Dear Damien,
Am 24.03.22 um 00:58 schrieb Damien Le Moal:
On 3/23/22 19:59, Paul Menzel wrote:
It’d be great if you gave an example benchmark.
No need for a benchmark. This is not hot path stuff. This code runs only
during device discovery on boot and on resume after suspend.
So apply the patches and reboot, check dmesg if you see errors or not and
if your disks are all there. Same after a suspend+resume.
Yes, I know what I need to check. I meant, that you write without this
patchset my system with HBA controller X and 32 [vendor/model] disks
attached reaches the message Y in Z1 seconds, and with the series Z2
seconds.
There is going to be too much variation from machine to machine as that
depends on the adapter & devices used for testing. The only sensible thing
to do is to compare timing before patching with timing after patching and
see if there are some gains. On my test rig, I have so many drives and
various HBAs connected that the boot time gains overall are nil. But I do
see faster per-ata drive scan times.
And for one of these it’d be great to have exact numbers. ;-)
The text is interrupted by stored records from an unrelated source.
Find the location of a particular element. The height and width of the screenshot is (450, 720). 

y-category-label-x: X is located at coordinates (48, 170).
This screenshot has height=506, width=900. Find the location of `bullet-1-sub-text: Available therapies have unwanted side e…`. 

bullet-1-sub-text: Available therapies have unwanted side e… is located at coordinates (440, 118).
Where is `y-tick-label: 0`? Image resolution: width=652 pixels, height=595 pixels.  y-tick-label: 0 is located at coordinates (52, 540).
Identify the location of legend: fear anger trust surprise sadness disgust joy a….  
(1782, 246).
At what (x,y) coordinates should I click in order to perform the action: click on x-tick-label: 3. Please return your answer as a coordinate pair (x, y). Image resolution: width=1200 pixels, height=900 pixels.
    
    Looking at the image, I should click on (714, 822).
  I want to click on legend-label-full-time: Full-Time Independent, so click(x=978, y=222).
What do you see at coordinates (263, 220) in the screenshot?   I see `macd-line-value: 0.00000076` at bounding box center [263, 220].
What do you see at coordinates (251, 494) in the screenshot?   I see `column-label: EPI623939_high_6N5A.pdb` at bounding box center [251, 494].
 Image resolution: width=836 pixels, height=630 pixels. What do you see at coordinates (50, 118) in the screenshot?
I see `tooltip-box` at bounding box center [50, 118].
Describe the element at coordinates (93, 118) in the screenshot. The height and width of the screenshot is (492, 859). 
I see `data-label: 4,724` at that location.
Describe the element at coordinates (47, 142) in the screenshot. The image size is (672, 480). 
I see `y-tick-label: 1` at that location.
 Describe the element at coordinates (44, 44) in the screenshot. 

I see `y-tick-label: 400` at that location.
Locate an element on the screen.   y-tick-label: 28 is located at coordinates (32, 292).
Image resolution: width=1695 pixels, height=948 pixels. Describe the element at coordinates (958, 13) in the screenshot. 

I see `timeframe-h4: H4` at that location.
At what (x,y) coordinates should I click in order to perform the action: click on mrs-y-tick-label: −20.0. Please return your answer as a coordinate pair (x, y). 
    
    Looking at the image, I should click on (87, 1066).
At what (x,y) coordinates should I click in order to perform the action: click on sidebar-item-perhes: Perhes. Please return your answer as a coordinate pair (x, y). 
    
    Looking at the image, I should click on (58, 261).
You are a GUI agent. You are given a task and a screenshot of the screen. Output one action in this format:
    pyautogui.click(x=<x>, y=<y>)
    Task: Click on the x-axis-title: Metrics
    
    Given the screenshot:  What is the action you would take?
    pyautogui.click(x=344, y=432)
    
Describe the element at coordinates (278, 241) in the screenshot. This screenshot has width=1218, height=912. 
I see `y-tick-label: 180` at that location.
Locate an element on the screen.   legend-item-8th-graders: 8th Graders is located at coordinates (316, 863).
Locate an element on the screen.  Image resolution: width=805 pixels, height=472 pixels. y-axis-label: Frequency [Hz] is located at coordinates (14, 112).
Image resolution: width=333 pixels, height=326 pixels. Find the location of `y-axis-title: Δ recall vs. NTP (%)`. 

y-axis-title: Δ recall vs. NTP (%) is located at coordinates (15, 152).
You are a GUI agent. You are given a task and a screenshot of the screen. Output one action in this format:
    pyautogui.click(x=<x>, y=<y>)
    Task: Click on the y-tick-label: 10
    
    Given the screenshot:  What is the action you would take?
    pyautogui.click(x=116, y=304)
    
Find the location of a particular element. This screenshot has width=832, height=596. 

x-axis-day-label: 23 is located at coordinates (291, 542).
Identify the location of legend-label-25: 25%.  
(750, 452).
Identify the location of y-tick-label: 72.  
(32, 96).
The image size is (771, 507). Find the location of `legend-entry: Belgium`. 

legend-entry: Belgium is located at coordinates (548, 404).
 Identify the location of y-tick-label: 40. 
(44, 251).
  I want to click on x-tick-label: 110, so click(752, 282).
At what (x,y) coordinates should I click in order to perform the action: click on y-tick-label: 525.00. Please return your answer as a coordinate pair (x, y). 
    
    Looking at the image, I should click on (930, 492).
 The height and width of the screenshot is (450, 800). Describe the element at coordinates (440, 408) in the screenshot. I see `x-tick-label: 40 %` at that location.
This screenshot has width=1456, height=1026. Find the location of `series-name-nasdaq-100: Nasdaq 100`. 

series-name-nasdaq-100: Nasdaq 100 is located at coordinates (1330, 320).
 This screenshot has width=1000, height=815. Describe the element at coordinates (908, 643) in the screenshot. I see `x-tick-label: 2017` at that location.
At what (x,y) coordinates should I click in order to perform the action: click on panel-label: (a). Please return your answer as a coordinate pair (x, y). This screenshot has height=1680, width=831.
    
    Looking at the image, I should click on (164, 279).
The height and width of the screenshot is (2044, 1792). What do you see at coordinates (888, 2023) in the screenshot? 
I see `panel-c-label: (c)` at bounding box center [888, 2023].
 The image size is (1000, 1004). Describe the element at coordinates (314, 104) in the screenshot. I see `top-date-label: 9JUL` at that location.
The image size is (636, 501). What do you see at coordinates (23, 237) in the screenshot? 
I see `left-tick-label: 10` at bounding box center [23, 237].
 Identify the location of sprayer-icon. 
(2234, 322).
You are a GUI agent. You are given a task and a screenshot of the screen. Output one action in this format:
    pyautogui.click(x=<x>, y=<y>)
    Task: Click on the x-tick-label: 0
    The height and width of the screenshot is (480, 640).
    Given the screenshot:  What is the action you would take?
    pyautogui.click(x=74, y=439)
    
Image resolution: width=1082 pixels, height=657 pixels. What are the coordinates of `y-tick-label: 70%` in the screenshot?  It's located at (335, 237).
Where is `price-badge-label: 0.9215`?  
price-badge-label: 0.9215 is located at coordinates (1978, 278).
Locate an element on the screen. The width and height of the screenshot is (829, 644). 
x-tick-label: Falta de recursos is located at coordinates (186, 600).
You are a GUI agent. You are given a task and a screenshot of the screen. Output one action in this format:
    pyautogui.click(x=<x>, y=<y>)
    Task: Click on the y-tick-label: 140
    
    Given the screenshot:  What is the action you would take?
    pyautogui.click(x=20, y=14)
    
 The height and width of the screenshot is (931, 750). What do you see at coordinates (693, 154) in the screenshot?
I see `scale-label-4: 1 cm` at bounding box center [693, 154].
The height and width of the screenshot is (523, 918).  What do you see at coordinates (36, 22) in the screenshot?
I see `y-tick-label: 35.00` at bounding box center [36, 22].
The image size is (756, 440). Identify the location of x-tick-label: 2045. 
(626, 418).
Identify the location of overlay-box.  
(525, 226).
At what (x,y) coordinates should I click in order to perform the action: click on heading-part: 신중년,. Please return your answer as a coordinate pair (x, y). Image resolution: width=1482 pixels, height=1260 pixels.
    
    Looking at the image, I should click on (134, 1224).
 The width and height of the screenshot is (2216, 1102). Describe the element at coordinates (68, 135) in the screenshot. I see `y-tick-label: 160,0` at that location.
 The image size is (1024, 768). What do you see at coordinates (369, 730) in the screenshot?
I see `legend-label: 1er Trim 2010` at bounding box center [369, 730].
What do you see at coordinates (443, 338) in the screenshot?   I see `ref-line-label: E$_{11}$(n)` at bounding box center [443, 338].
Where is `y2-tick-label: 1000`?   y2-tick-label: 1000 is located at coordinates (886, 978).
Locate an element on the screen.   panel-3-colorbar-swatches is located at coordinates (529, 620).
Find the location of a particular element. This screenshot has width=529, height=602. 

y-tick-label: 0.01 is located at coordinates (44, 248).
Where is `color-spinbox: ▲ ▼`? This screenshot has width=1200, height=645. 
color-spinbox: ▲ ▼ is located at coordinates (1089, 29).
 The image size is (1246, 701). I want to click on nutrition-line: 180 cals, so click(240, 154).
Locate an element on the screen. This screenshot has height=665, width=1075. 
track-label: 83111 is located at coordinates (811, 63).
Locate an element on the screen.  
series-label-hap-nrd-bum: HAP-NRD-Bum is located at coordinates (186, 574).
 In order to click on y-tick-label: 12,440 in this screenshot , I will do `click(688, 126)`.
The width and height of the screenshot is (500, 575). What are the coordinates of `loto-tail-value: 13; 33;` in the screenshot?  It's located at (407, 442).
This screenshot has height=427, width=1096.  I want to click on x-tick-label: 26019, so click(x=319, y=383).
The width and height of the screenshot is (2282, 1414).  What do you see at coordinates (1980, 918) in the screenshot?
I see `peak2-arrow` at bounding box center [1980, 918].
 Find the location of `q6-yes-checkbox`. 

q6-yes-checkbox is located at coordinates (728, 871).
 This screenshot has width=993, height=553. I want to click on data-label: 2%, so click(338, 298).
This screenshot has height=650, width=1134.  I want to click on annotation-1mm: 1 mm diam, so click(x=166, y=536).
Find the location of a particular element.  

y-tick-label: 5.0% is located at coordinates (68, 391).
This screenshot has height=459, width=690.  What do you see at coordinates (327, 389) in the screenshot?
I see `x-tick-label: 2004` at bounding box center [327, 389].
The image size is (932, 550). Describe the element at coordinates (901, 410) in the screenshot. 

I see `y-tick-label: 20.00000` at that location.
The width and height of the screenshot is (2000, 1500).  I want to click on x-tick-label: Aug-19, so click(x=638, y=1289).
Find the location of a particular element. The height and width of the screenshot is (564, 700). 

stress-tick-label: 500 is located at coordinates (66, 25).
Comments and lots of testing are welcome !
Damien Le Moal (4):
ata: libata-sata: Simplify sata_link_resume() interface
ata: libata-sata: Introduce struct sata_deb_timing
ata: libata-sata: Remove debounce delay by default
ata: libata-sata: Improve sata_link_debounce()
[…]
I am wondering how sure we can be, there won’t be any regressions? Not
having the boot disk detected is quite a serious issue/regression, and
it should be made easy for users to fix that without having to rebuild
the Linux kernel. A Linux kernel CLI parameter to enable the delay would
be helpful for effected users.
I am working on another series for that. The patches will allow
controlling most horkage and link flags on/off using libata.force kernel
boot parameter. That will allow figuring out problems without patching in
the field, for patches to be later added.
Sounds good. But this needs to be available before the changes at hand,
doesn’t it?
Not really. For now, we need to check if these patches break anything,
regardless of the libata.force changes. I consider libata.force for field
debugging. A user should not have to use it to get a system running. The
kernel should have sensible defaults for that and things should run out of
the box without the need for additional kernel boot parameters.
Sorry, I have the feeling we misunderstand each other. Just to be clear,
you are saying before shipping this to users, we can be 100 % certain
that these changes won’t break any systems out there?